When compared to VRLA batteries , there are a number of key reasons why the Li-ion technology is now paving the way to replace VRLA in future data centre deployments . A recent research paper published by Schneider Electric , White Paper 229 , ‘ Battery Technology for Data Centres : VRLA vs . Li-ion ,’ identifies a 10-year total cost of ownership ( TCO ) analysis , showing Li-ion costs 39 per cent less than VRLA , despite their capital cost premium .
In addition , a sensitivity analysis revealed the drivers and benefits of Li-ion batteries for retrofit and new UPS applications , discussing the effect of temperature on battery life , runtime , and cooling .
Li-Ion presents a number of key benefits for UPS technology over VRLA , these include fewer battery replacements , in some cases perhaps none , required over the life of the UPS , which eliminates the risk of downtime posed by battery replacement . They also weigh around three times less but provide the same amount of energy as their VRLA counterparts . In addition , they deliver over ten times more discharge cycles depending on the battery chemistry and technology deployed , the surrounding ambient temperature , and the depth of discharge required . They also recharge over four times faster and discharge four times slower when the battery is not in use .

SOURCE MATERIAL –
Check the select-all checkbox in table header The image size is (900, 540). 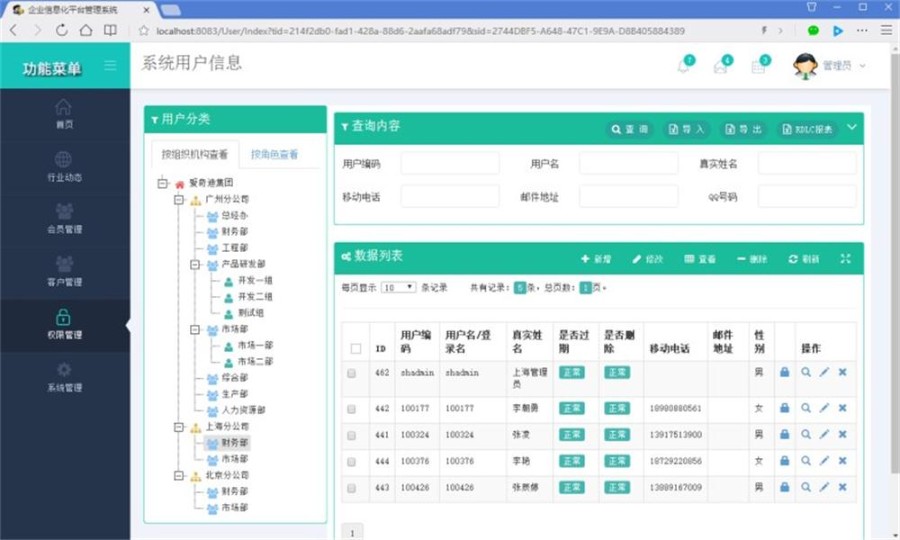click(355, 349)
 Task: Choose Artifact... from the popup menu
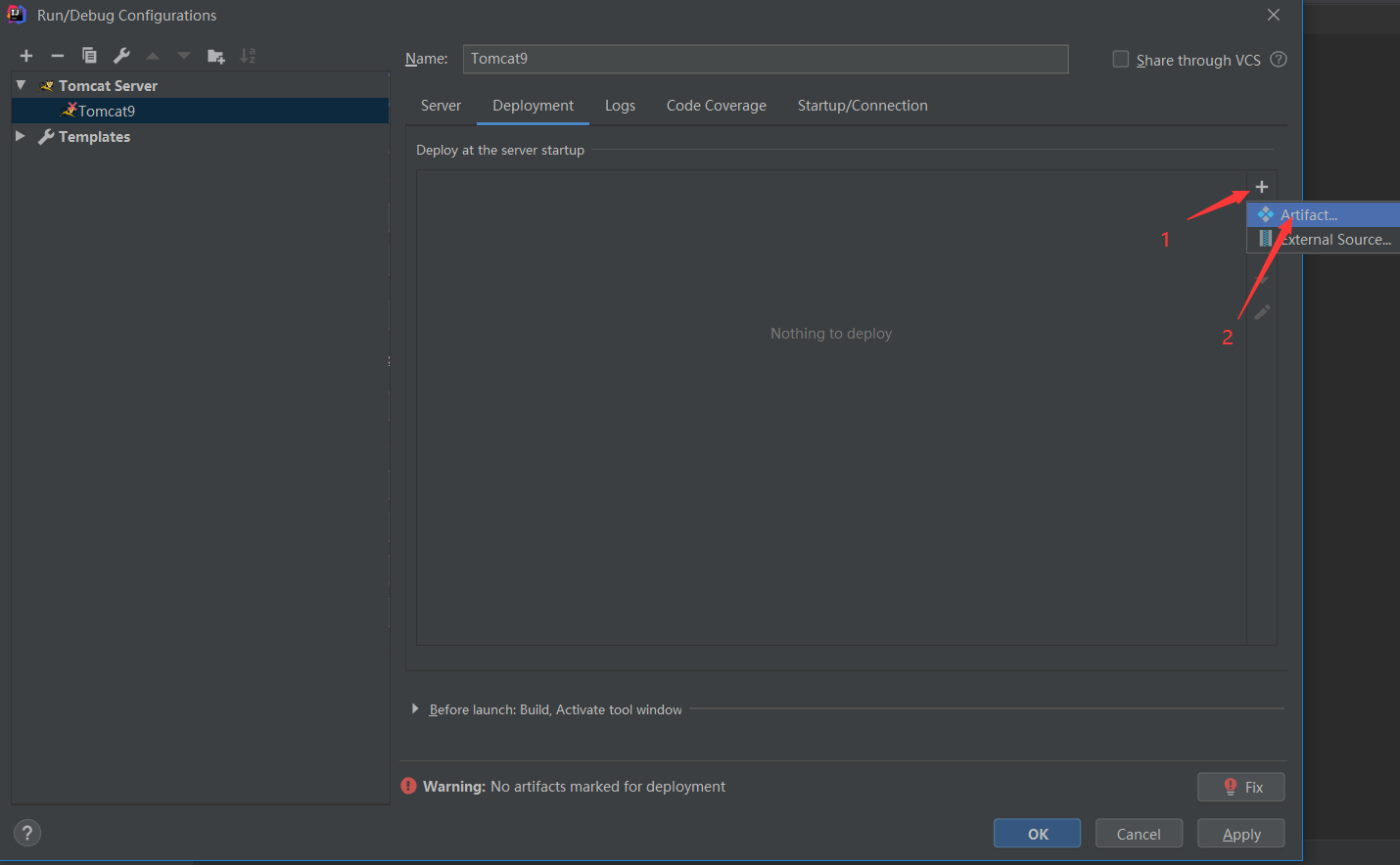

TASKS –
• a. Answer these questions from the battery text, one per line:
(i) Over a 10-year total cost of ownership analysis, how much less does Li-ion cost than VRLA?
(ii) In the sensitivity analysis, what three things does temperature affect?
(iii) How much faster do Li-ion batteries recharge than VRLA batteries?
• b. Rewrite the paragraph of the battery text that begins "Li-Ion presents a number of key benefits" as a bulleted list that keeps its main facts.
• c. Continue the battery text from its final sentence.

ANSWER LIST –
• a.
(i) 39 per cent less.
(ii) Battery life, runtime, and cooling.
(iii) Over four times faster.

• b.
Benefits of Li-ion over VRLA for UPS technology:
- Fewer battery replacements over the life of the UPS, possibly none, which eliminates the downtime risk of replacing batteries
- About three times lighter for the same amount of energy
- Over ten times more discharge cycles, depending on battery chemistry and technology, ambient temperature, and depth of discharge
- Recharge over four times faster
- Discharge four times slower when not in use

• c.
However , Li-ion batteries also have two main drawbacks when compared to VRLA . First , they require around two to three times more capex for the same amount of energy , due to the higher manufacturing cost and the cost of the required battery management system . Second , due to the nature of the battery chemistry , they have stricter transportation regulations which will inevitably incur further costs in order to ensure they are delivered safely and undamaged .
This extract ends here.